Каким-то образом я всегда знала, что когда-нибудь в конце концов чья-то рука окажется на выключателе, к которому я потянусь в темноте. Мозг оцепенел. Ударить – моя первая реакция на страх. Я шлепнула по призрачной руке и нажала на выключатель. Свет мгновенно вспыхнул. Ничего. Никого. Ни звука. Но ощущение прикосновения сохранилось, как след парализующего укуса. Я помахала рукой, схватила сумочку, а потом, оставив все светильники гореть, выскочила на улицу и заперла дверь. На полпути к дому у меня подкосились ноги, и я села на бордюр. Прикосновение было хорошо осязаемым, а не едва заметным. Она начинала проявлять характер. Что-то придало ей сил – то ли содержащееся в зараженном воздухе, то ли в нарушении глобальных процессов, то ли в боли неизвестности, то ли в закрытии магазина или в пламени крематория.
На следующий день после того, как мы закрыли книжный магазин, закрылось все. В тот вечер мы с Поллуксом поехали на Ит-Стрит[94], чтобы купить китайскую еду в «Радуге», в заведении, куда мы ходим уже много лет. Было всего шесть вечера, но витрины магазинов темнели размытыми пятнами как в три часа утра. Парковка была пуста, если не считать зловещего «Хаммера» с двигателем, работающим на холостом ходу. Я выскользнула из машины, чтобы купить еду. Возникло желание подкрасться на цыпочках и сделать это украдкой. Двое молодых людей сидели в вестибюле «Радуги» и разговаривали по телефону. Речь шла о какой-то вечеринке. Один из них сказал:
– Почему так не может быть всегда? – спросила я у Поллукса.
Он странно посмотрел на меня. Я отвернулась. Пустая дорога шелестела под колесами. Возможно, мне должно было быть стыдно. Почему мне казалось, что именно этот мир я всегда ждала?

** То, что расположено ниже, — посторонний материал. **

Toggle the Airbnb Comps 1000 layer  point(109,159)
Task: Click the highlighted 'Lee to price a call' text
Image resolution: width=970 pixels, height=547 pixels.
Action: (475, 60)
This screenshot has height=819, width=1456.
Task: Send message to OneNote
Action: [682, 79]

Луиза – моя полная противоположность. Она была так подавлена после закрытия магазина, что продолжала рассылать длинные путаные электронные письма, которые должны были поднять нам настроение, но действовали наоборот. Магазину исполнилось почти двадцать лет. Большой кусок жизни. Джеки пережила с Луизой самые трудные времена и знала, что она будет лихорадочно искать решение. Но как его найти, когда мы еще не понимали масштаба проблемы? Еще я знала, что в худшие времена Луиза полагалась на что-то другое. У нее было какое-то странное чувство предназначения, связанное с этим магазином. Он был чем-то бо́льшим, чем просто место, он был связью с космосом, миссией, произведением искусства, призванием, священным безумием, частичкой эксцентричности, а также собранием хороших людей, которые менялись и тасовались, но серьезно заботились об одном и том же – о книгах.
Однажды утром Луиза позвонила, ликуя:
– Мы получили статус незаменимого бизнеса, Туки.
– Да?
– Это значит, что мы необходимы.
– Хорошо.
– Это значит, что мы остаемся в бизнесе. Не открывая двери, но продолжая продавать. Это означает, что государство считает книги необходимыми в такое время. Я удивлена, что мы получили известие так скоро. Оно пришло практически на следующий день после того, как мы подали заявление.
Я промолчала.
– Необходимы, – торжествующе объявила она.
– Ну, да, мы выполняем школьные заказы.
– Знаю, но мы этого не упоминали. Мы просто подали заявку как книжный магазин. Это значит, что книги
– Наверное.
Она повесила трубку. Я знаю, для нее присвоение магазину нового статуса было чем-то невероятно важным, но для меня это было всего лишь обещанием большей неопределенности и необходимостью адаптироваться к новой ситуации. Я хотела бы оставаться в том замкнутом спокойствии, в которое мы с Поллуксом окунулись во время нашего путешествия к «Радуге». Идти на работу означало, что я должна буду вернуться в то место, где призрачная рука могла меня опередить и дотянуться первой до выключателя. Или что кто-то мог меня убить, просто прикоснувшись ко мне или подышав на меня. Или, еще хуже, что я могла невзначай убить кого-нибудь, прикоснувшись к нему, накричав на него или просто поговорив с ним. Нет, я действительно не хотела ни к чему приспосабливаться, если это означало не оставаться в постели. Если жизнь должна была продолжаться, я хотела жить как до появления призрака, до включения света, до этого вируса, до похороненной книги-убийцы, заполонившей мои сны.